嵐・大野智と、生田斗真のダブル主演「魔王」。第3回の前の大野君の『迷惑メール』に、魔王に恋心、って書いてありました。が、悩んでしまいました。どうも、分からなかったんです。結局、近づいてもハンカチ一枚だし。

図書館に芹沢(生田斗真)がしおりさんを送って来た時、成瀬(大野智)と会って、「石本を殺した者を絶対に許さない」と言われた後、成瀬は延々としおりさんへ思いを馳せていました。あの表情は、何だったんでしょう。

あれが、恋心?

あの場面で、どういう恋心?

私にはよく分からなくて、成瀬が自分の復讐にしおりさんをどう利用しようかと考えているみたいにも見えました。

しおりさんに触れて自分の罪を悔いるようになったようにも見えないし。しおりさんを幸せにしたいと思っている風にも見えないし。

成瀬は、『ファウスト』の一節を引いて「悪魔と契約を結んだ」と言いながら、教会と聖歌と、百合の花とマリア像と十字架が好きな、妙な魔王なんです

石本を(熊田弁護士じゃなかったですね、間違えました)殺した後、成瀬はマリア像の前で清々しく「百合の花言葉は聖母マリアの象徴」と語っていました。まるで、この殺人が聖母マリアの意にかなったことであると、考えているかのように。

どんな殺人も本来、神の名のもとに正当化されることは、ありません。

けれど、考えてみると、十字軍とか、あるわけですね。神の名のもとに正当化されたことも、あるのです。

これは、無敵です。そう考えている人を止める事は、大変です。それが正しいと信じてしまっているわけだから。

成瀬は、復讐はいけないと知っているから、そうせざるを得ない自分がある時、神の名を借りねば実行できない人なんでしょう。あの赤い部屋で11年間、積み重ねられ熟成されてしまった悲しみが、全てに勝る真実になってしまっているのです。

主題歌『Truth』。この『真実』って、どういう意味なんでしょう。正しいっていう意味じゃないような気がします。どうしても譲ることのできない、何に対しても優先する、絶対に否定できないこと、みたいな意味かな。

積み重なった悲しみがあるから、どうしても復讐せねばならなくて、それは神の意にもかなっているのです、成瀬さんにとっては。

第3話の教会シーン、成瀬はしおりさんに「悪魔は他の所に居る」と言いながら、十字架を見ていました。他の所、って、自分なのだけれど、成瀬にとっては自分が悪魔になっている事は神の意にかなってるのでしょう。

狂ってるね。

この、成瀬の恋心は。

しおりさんを幸せにする恋心ではなく、自分の悲しみを、理解して欲しいということでしょう。復讐も、是認して欲しいんでしょう。

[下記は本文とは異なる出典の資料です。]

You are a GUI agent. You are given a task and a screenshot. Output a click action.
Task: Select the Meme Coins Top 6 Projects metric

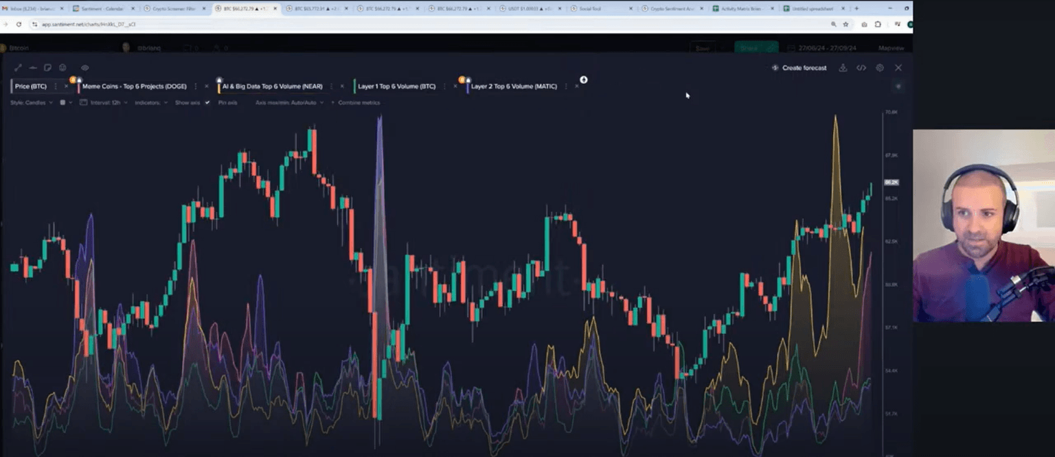tap(134, 86)

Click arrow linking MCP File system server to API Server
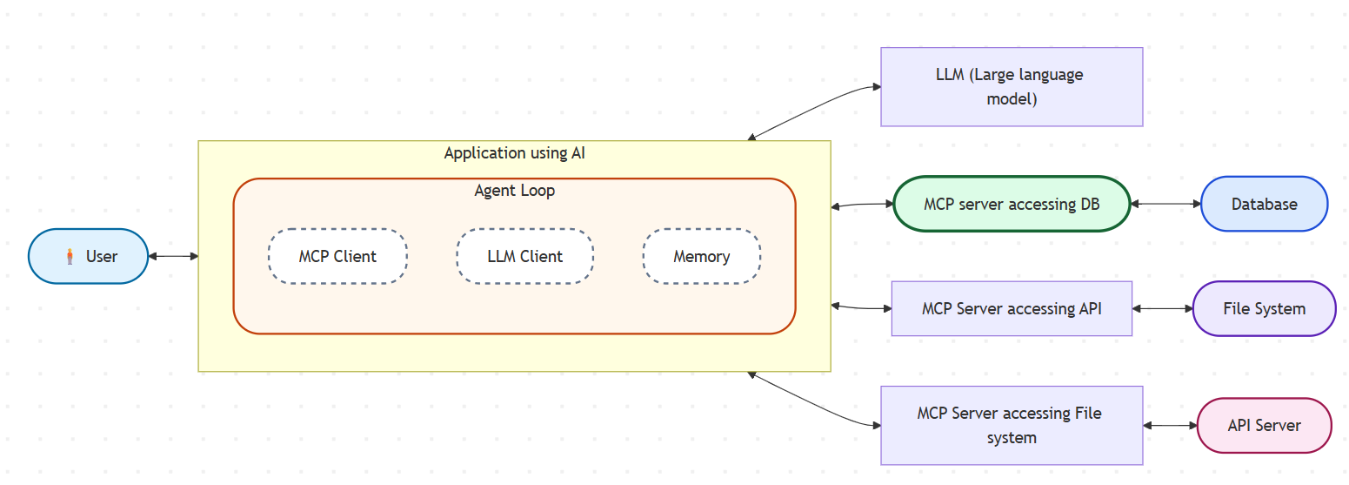(1170, 425)
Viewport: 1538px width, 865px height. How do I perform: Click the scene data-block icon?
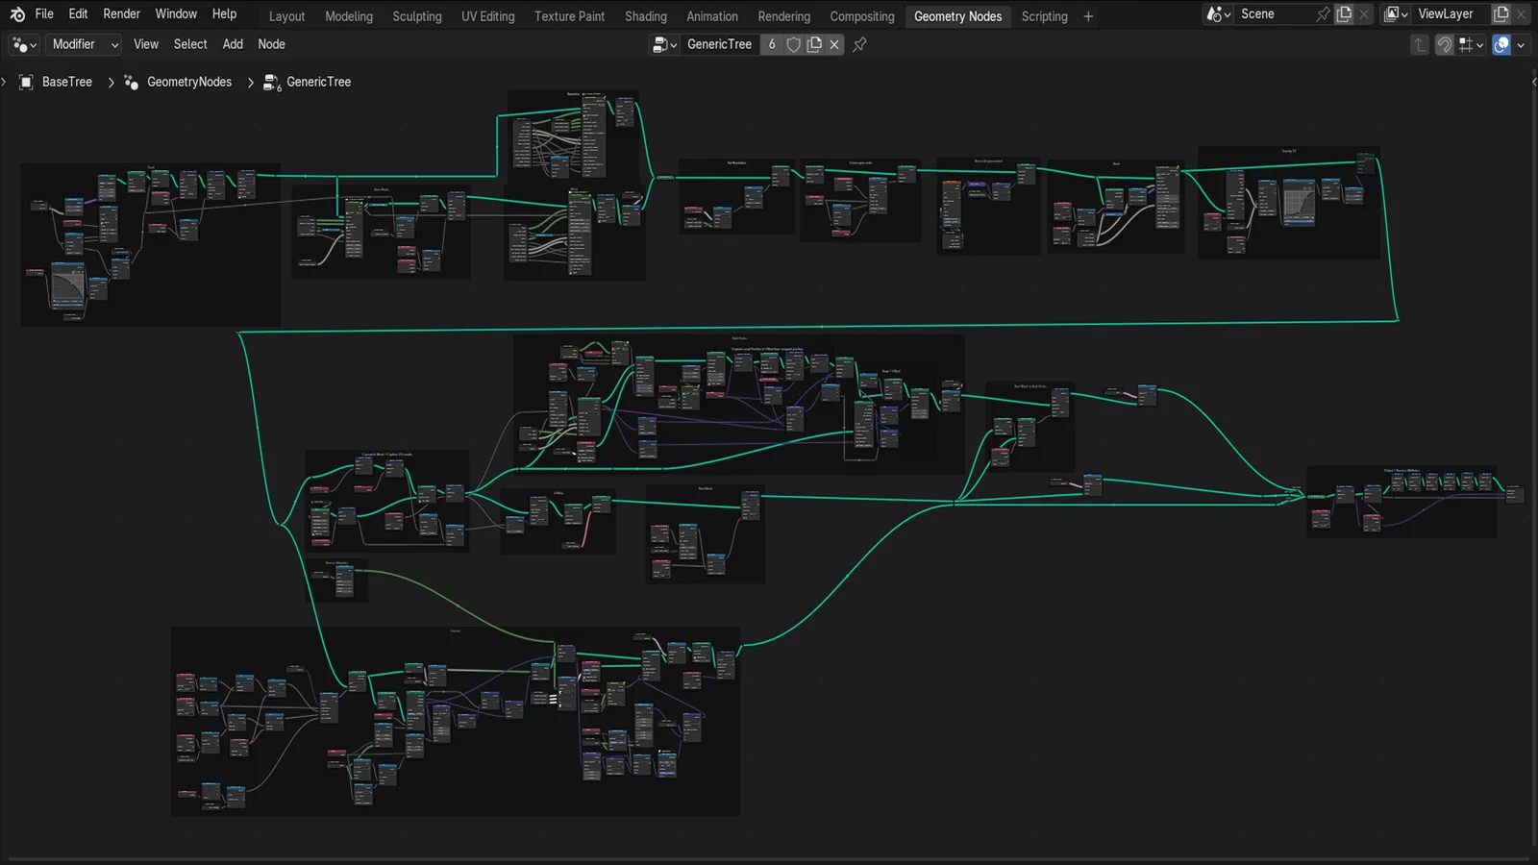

そう思ってやっと、図書館前のあの表情が分かったような気がしました。

でも、タロットカードをしおりさんに送って、やってることは、しおりさんをも復讐劇に巻き込んでいくようなこと。しおりさんが言っていたように、結局、悪魔として復讐のためにしおりさんを操っているのと、同じです。

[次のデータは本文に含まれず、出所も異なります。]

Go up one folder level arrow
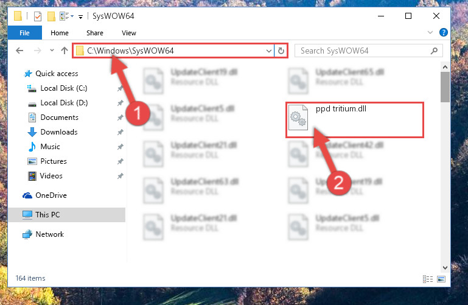This screenshot has width=468, height=305. (x=64, y=51)
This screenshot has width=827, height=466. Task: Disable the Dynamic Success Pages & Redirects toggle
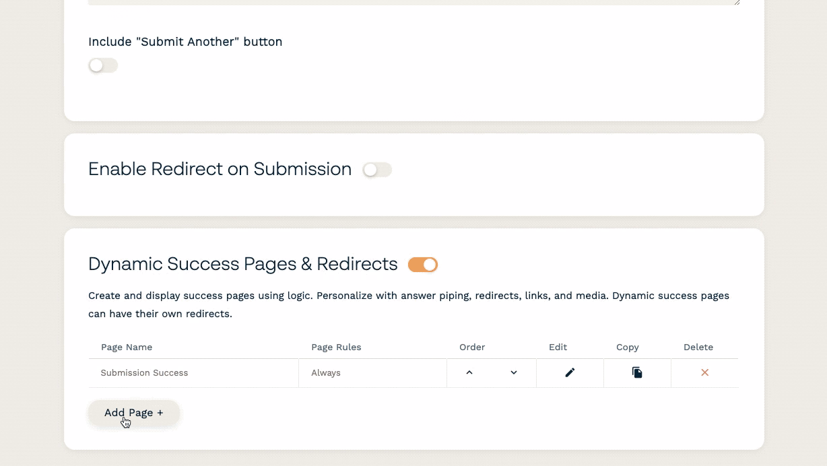click(x=423, y=265)
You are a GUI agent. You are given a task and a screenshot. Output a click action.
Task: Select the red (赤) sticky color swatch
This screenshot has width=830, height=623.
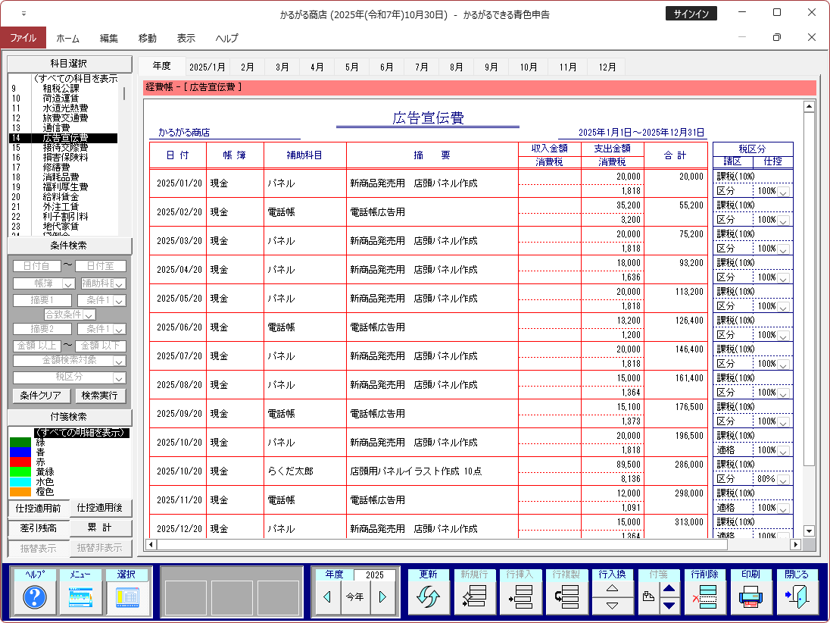pyautogui.click(x=20, y=462)
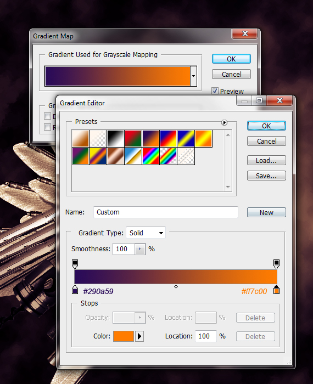Toggle the Preview checkbox
The height and width of the screenshot is (384, 313).
pyautogui.click(x=215, y=91)
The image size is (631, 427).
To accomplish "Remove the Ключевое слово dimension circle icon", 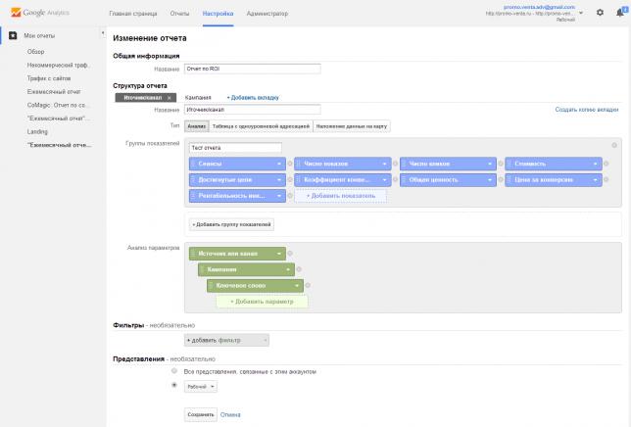I will point(307,286).
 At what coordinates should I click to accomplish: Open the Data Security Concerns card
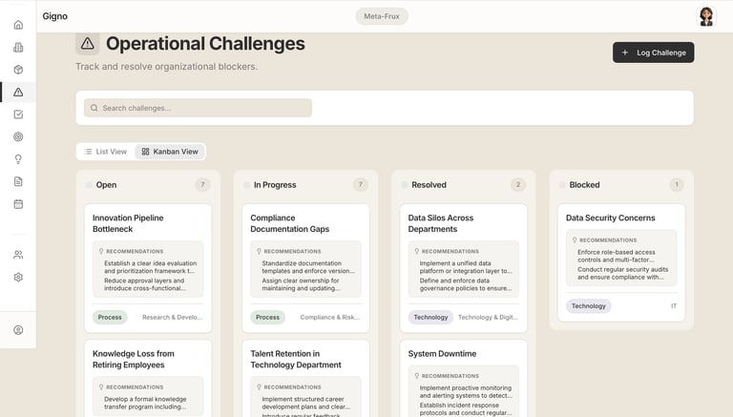[x=610, y=218]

しおりさん、いくら成瀬が男前だからって、こういう男に近づいちゃダメなのに。

成瀬、しおりさんを道連れにせず、自分だけで地獄に落ちなくちゃダメ。

だけど、両親を亡くした者同士、「同じ匂いを感じて」惹かれあっているのね。

しおりさんとの因縁はまだ他にもあるのかもしれません。11年前の事件の第1発見者みたいだし。芹沢としおりさんの距離もぐっと近くなって、今後の展開はまだまだ謎です。  第4回も楽しみです。